Study links later smolt transfer to stronger post-smolt growth.
Atlantic salmon transferred to seawater at a later stage of smolt development showed stronger growth and performance than fish moved earlier, according to a study from the University of Gothenburg.
The research examined the effects of transfer timing, pre-transfer fasting, and freshwater diet composition on post-smolt performance.
The researchers measured smolt development using degree-days, a standard aquaculture metric that combines water temperature and time to track biological progress. One degree-day represents one day at 1°C, meaning fish held at 10°C accumulate 10 degree-days per day. Because salmon physiology develops in response to temperature rather than the calendar, the measure provides a more accurate indicator of smolt readiness across different farming conditions.
Fish transferred to seawater at 480 degree-days outperformed those moved earlier at 144 or 300 degree-days, recording higher body weights during the post-smolt phase.
Researchers linked the difference to the activity of Na⁺,K⁺-ATPase (NKA), the enzyme responsible for saltwater osmoregulation. The study found that NKA activity increases sequentially across organs during smoltification, with the gills responding first, followed by the kidney and intestine. Full synchronisation of NKA activity across the three organs occurred at around 480 degree-days, the point at which fish showed the strongest seawater performance.

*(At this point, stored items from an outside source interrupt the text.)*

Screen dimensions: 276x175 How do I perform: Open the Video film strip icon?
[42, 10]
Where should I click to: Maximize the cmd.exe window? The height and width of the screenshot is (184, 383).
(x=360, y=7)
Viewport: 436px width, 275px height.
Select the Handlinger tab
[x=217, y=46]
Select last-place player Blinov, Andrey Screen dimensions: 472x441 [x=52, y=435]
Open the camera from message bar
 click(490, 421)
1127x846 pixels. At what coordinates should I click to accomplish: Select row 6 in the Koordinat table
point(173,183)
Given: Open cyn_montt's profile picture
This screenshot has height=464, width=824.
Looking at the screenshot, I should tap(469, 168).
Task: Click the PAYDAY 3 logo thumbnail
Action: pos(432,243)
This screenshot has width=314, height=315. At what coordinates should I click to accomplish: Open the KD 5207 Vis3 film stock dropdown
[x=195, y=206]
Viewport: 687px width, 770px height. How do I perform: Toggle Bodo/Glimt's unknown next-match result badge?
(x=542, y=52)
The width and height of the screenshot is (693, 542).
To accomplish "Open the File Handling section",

The study also found that pre-transfer fasting reduced growth, particularly in fish transferred early at 144 degree-days. The negative effect was smaller in fish moved later in the smoltification process.
A high-lipid freshwater diet, containing around 29 percent fat compared with 24 percent in the control diet, accelerated smoltification and increased NKA activity across osmoregulatory organs. The higher-fat diet also reduced the negative impact of fasting on post-smolt growth.
The findings suggest that transferring smolts before NKA activity is synchronised across gills, kidney, and intestine may reduce growth and increase vulnerability during the early seawater phase.
The research was published under the title “Synchronisation of Na+,K+-ATPase activity in intestine, gills, and kidney at the time of seawater transfer improves post-smolt performance in Atlantic salmon.”